The World Bank’s Sri Lanka Development Update for 2018 recommends that the country

“Improve quality and access to education to reduce the skills mismatch: improve Technical and Vocational Education and Training (TVET) and make sure that graduate training prepares students better for private sector jobs.”

TVET should provide an additional pool of skills. According to the GEF, the quality of vocational education in this country is not too bad, ranking 60th in the World.

However, a study published by the Institute of Policy Studies (IPS) last year, found TVET programmes fragmented among more than 30 statutory boards and 15 ministries and bedevilled by a shortage of qualified teachers.

The IPS study, which used 2016 school census data, found that, while Sri Lanka is a regional leader in primary and secondary education, it falls back in terms of tertiary education. Of the 450,000 children who do the GCE (O/L), only 20 per cent make it to a higher educational institution. Just 33 per cent attend TVET programmes.

Nearly half the GEC (O/L) cohort drop out. According to the GEF, the average number of years schooling is 9.8, so it appears that most students drop out and enter the labour market without important educational or vocational skills.
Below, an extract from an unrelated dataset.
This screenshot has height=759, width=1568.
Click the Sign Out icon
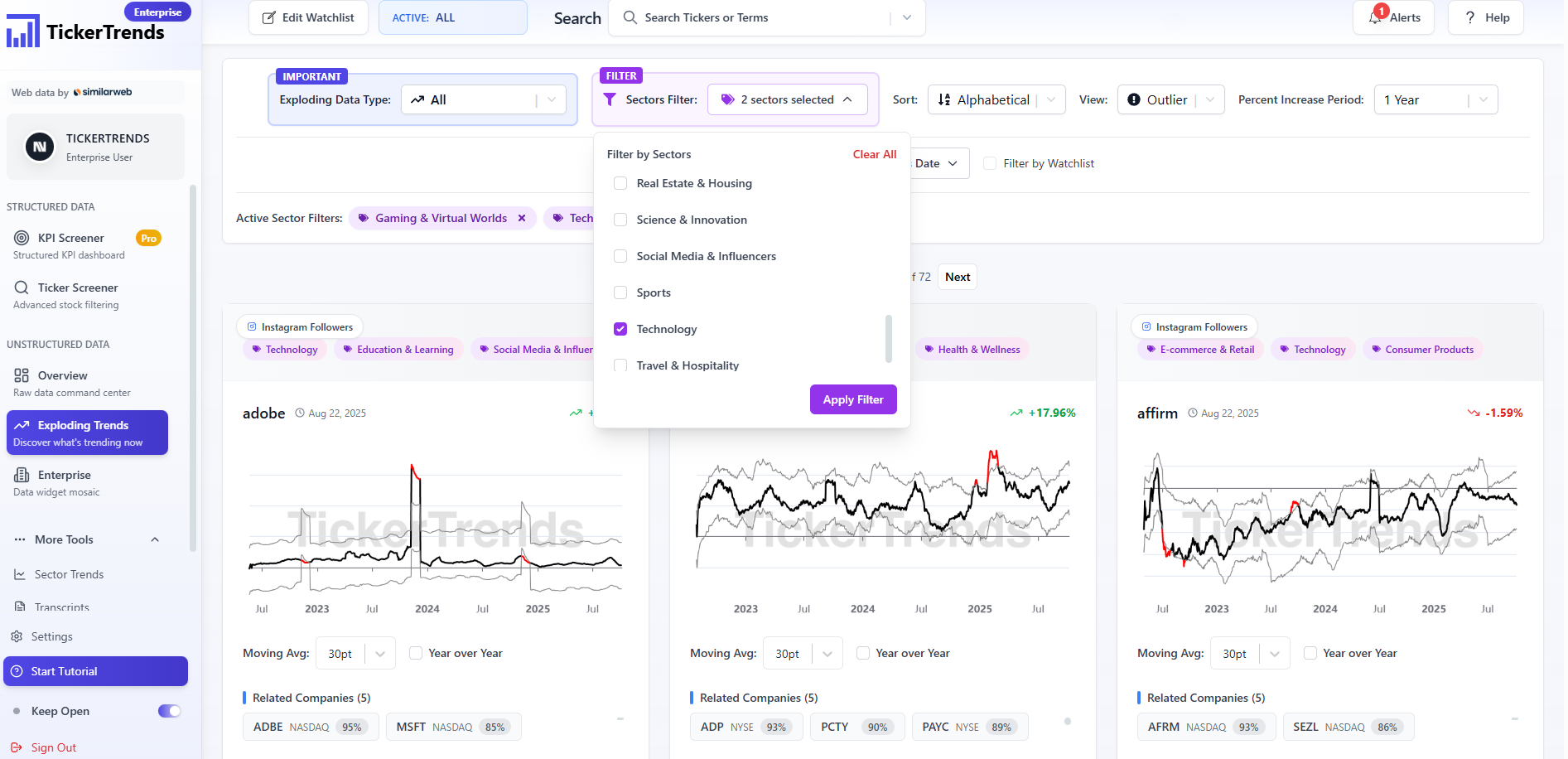click(17, 747)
Another issue highlighted in the IPS study was the low number of students enrolled in science-related programmes. The former State Minister of Finance, Eran Wickramaratne, told OSL - The Investment Magazine that most students come from the humanities rather than from the pure sciences. He found that only two schools out of 29 in one electorate taught science subjects – all the others taught arts and commerce.

Teachers

Even worse is the lack of qualified teachers to educate the children. The WEF ranks Sri Lanka 87th in teacher-to-student ration in primary education. There is anyway a shortage of teachers, for which the fault lies, partially, with the lack of tertiary-level teacher training. Of the 17 state universities, only two have Faculties of Education and, only three have their own Departments of Education. The IPS found that the number of teachers in privileged schools exceeded the number recommended, while underprivileged and low-achieving schools did not have enough teachers. This inequitable teacher distribution was exacerbated by better teachers being allocated to privileged schools.

The outcome of this situation is obvious: a stratum of well-educated professionals and technicians, and a much less educated majority of unskilled workers and unemployed. Hardly what is required for a 21st century technological society, although well suited for providing domestic servants for work overseas.
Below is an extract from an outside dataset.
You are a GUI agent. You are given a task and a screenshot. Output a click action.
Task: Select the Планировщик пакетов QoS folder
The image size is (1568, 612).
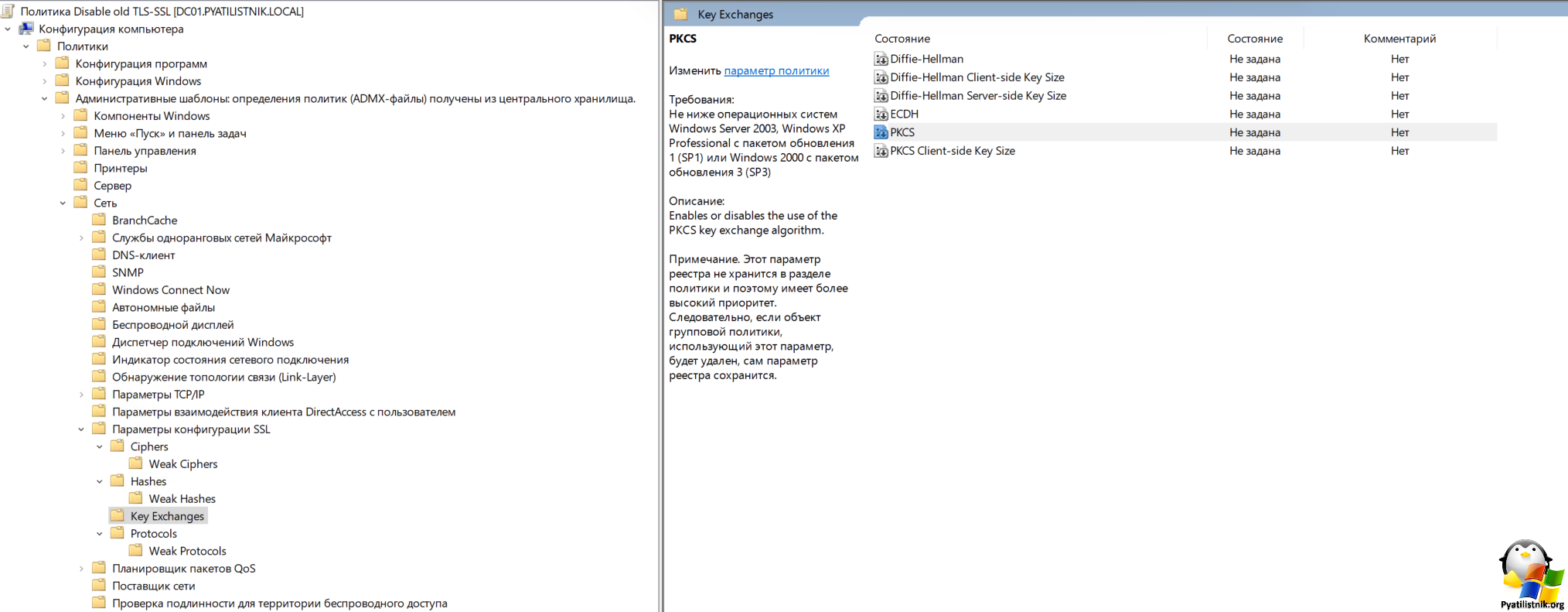tap(183, 569)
Another, very important issue for innovation highlighted by the WEF is the lack of critical thinking in teaching, in which it ranks Sri Lanka 73rd. Our education system is based, essentially, on rote learning (‘learning by heart’), whereas innovation requires independent and analytical thinking. The importance of this cannot be gainsaid. China, for example, is getting its students to read science fiction, in an attempt to stimulate their imaginations.

The lack of critical thinking among students is contributed to in no small way by the proliferation of private tutories. What were initially intended as cram shops for less advanced students have now become a standard part of the educational menu, cram shops for the entire student population, from Montessori up to GCE (Advanced Level). This has to stop.

Private tuition began to proliferate when teachers began to be paid relatively less than other professionals. Up to the 1970s, teachers were high-status individuals, many able to maintain a car (even if a very old one). Today they are paid less than a driver. This lack of remuneration is also partly responsible for the shortage of capable teachers.

The first step in making children into educated and productive citizens of a technological ‘knowledge-based’ society is to pay teachers adequately and to train them sufficiently. This implies far greater spending on education than occurs now. Other reforms and more hardware (paperless smart classrooms and so on) can follow, but that is the essential, indispensable foundation.